Hacker News new | ask | show | jobs
by et1337 1942 days ago
This looks like overfitting to me. Some of the GPT samples were definitely real code, or largely real code. One looked like something from Xorg, another like it was straight from the COLLADA SDK. It’s really hard to define what “truly new code” is, if it’s just the same code copy pasted in different order. Blah blah Ship of Theseus etc.
4 comments

The generated snippets are prompted with 128 characters from real code (but not code from the training data), so they can often pick up on the name of the project etc.
Apologies if my comment was dismissive. This is an impressive project!
Overfitting on 17GB of input data would be interesting, even though it's using the "large" 774M GPT-2 model.

It's possible training for a month may be too much.

I'm 90% sure I just got a boost header which was apparently GPT-2 generated, hmmm.

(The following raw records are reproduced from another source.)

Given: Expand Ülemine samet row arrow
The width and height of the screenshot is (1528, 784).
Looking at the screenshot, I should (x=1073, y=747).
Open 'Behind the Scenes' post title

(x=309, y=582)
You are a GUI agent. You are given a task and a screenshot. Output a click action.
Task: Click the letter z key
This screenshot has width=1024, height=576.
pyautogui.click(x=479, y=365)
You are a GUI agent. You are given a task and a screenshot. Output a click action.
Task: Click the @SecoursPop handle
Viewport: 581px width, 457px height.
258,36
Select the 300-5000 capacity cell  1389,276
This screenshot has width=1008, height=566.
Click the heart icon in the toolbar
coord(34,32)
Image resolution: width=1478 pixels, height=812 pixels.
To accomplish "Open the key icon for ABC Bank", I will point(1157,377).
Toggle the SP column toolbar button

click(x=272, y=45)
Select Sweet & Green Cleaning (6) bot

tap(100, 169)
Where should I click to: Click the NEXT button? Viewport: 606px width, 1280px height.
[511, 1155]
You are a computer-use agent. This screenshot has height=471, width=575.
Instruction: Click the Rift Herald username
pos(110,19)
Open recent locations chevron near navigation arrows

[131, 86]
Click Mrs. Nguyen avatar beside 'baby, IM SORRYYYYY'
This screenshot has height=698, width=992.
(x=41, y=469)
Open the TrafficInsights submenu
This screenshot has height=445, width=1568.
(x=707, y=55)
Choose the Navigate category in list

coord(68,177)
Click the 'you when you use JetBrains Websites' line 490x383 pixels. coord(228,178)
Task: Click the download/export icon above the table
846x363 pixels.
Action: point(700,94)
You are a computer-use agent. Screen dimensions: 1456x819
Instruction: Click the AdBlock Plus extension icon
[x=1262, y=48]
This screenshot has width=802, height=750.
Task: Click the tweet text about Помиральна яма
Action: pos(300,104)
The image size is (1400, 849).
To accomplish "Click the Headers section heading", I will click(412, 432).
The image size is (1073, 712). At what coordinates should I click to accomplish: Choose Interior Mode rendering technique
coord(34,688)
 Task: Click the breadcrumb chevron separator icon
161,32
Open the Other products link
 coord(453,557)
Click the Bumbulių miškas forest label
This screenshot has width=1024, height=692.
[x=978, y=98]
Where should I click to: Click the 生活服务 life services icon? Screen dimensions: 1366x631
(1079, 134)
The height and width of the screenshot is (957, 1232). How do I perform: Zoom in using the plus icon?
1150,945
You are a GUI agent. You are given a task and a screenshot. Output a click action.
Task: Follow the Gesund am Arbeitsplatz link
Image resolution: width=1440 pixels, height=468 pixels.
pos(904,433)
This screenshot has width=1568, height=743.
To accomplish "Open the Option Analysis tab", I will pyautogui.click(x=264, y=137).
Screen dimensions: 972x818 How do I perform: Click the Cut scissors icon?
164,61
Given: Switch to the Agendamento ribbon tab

Sadly, I can't do back and see it again

I, one the other hand, got a section of code with a method that had a complex name and took a bunch of parameters but only ever returned true. I was sure it was auto generated... But no it was just bad (real) code.

I got 8/9

I got some code related to VICE emulator. It looked pretty real, referring to concepts that make sense in the context of a C64 emulator, but the results said it was GPT not real code. It even had the correct GPL license matching that project. It seems the GPT model has learned quite a bit about the real projects it was fed as input.
It has entirely memorized a bunch of common open source licenses, a bunch of contributor names/emails, and so on. However when I've tried to locate the actual code it's producing in the training data it's not there.